La gestione della nostra
raccolta differenziata è un sistema creato ad hoc e che prevede come
suo finanziatore la figura del cittadino. Una cittadinanza che, oltre
a non ricevere nessun compenso per il proprio lavoro di
differenziazione dei rifiuti, è chiamata al pagamento di numerose
“tasse”, dalla Tia alla Tarsu, fino al Contributo Ambientale
Conai applicato indirettamente su ogni prodotto imballato che
acquistiamo (99% dei casi), per la gestione dei rifiuti.
Ma se i comuni, le
associazioni di cittadini e ambientaliste, ci tengono così tanto
alla raccolta differenziata, e di conseguenza i quantitativi
selezionati nelle nostre case aumentano costantemente, perché i
costi per gestire la nostra spazzatura continuano ad aumentare?

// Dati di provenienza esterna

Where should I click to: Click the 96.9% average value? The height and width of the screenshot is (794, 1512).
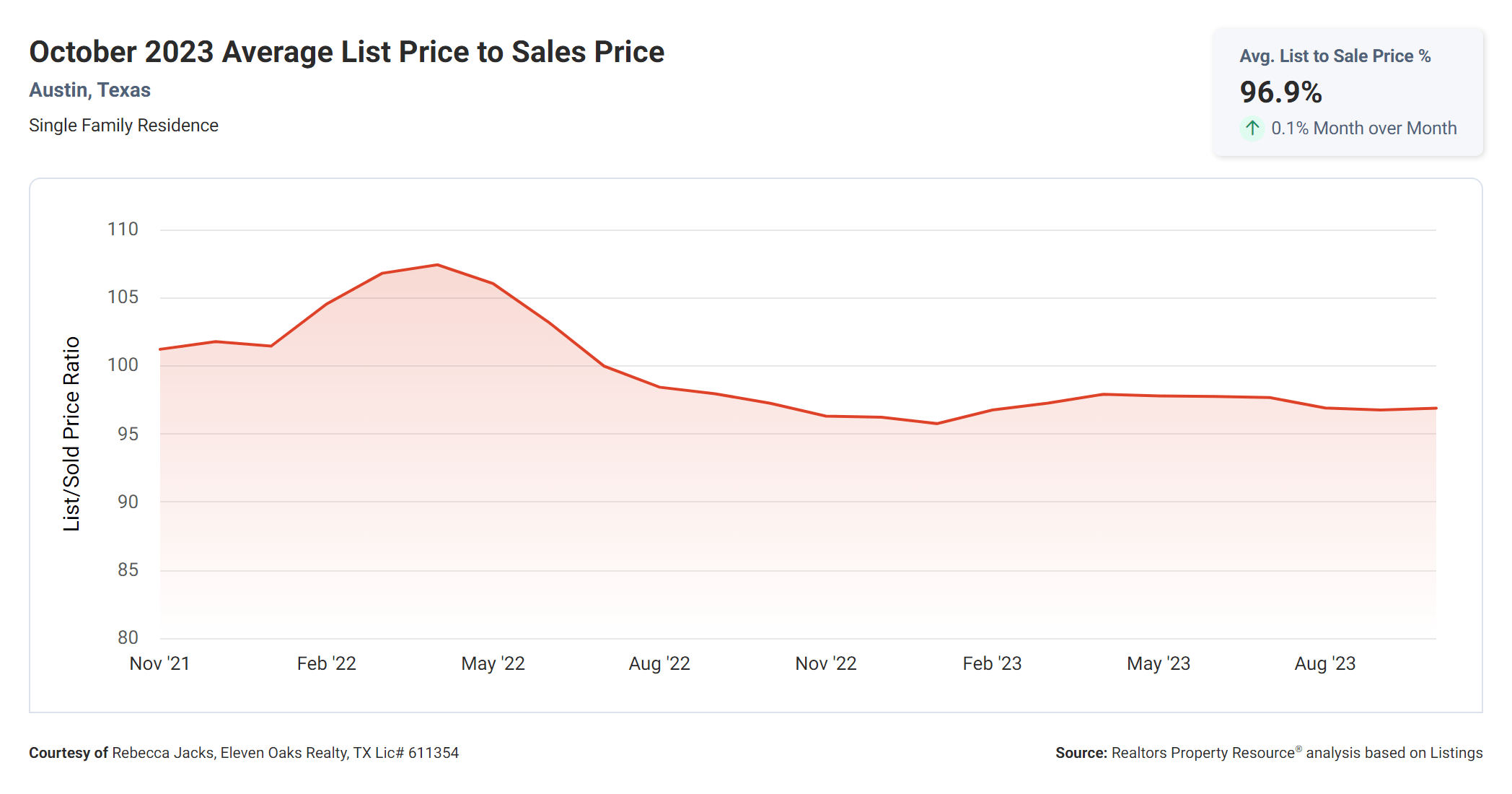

Questo significa che se arrivassimo al 100% di differenziata nel
nostro comune il costo per i nostri rifiuti lieviterebbe da Tarsu,
Tia o contributi ambientali per gli imballaggi? Ecco il nocciolo
della questione: se il servizio pubblico non è in grado di gestire
il settore rifiuti senza alzare le tasse ai cittadini perché non
lascia al libero mercato e alla libera concorrenza la gestione dello
stesso? L'interesse privato non può venire meno se il bene in
questione è prezioso ed ha un valore economico.
Se la campagna
pubblicitaria nazionale di Corepla
-“La
plastica. Troppo preziosa per diventare un rifiuto”- voleva farci
venire a conoscenza dell'importanza ambientale ed economica dei
nostri rifiuti di plastica non si spiega perché nel nostro Paese le
tariffe per la gestione dei rifiuti siano ormai fuori controllo:
negli ultimi 5 anni si è registrato un aumento del 14% con
incrementi record a Salerno (+97,7%), Reggio Calabria (+96,3%),
Napoli (+79,5%), Roma (+53%), Imperia (+41,4%).
In
media una famiglia italiana composta da tre persone con un'abitazione
di proprietà di 100 mq, paga 246 euro in un anno per il servizio di
smaltimento dei rifiuti solidi urbani, con un aumento del 2,1%
rispetto all'anno precedente. Cinque città nell'ultimo anno hanno
fatto registrare incrementi superiori al 20% rispetto al 2010 tra
cui: Foggia, Venezia, Sassari, Vibo Valentia e Macerata. La media
annua più alta si trova in Campania mentre la più bassa in Molise.
A Milano la Tarsu arriva a costare quasi il doppio della Tia pagata a
Brescia (da 262€ ai 134€). Lo stesso dicasi per la Sicilia, dove
la Tarsu pagata a Siracusa (407€) supera di 165,50 € di quella
pagata a Caltanissetta.
Analizzati
questi dati viene da chiedersi in cosa consista e a vantaggio di chi
sia il valore dei nostri rifiuti?
Continuiamo
con l'analisi dei dati. Il Sud produce meno rifiuti ma gli costano di
più: in media, per pagare la bolletta dei rifiuti si spende di più
nelle regioni del meridione (264€), dove l'aumento rispetto al 2010
è stato del 1,5%, seguono le regioni centrali (252€), +2% rispetto
al 2010 e il Nord Italia (228€) con un +2,2% rispetto al 2010.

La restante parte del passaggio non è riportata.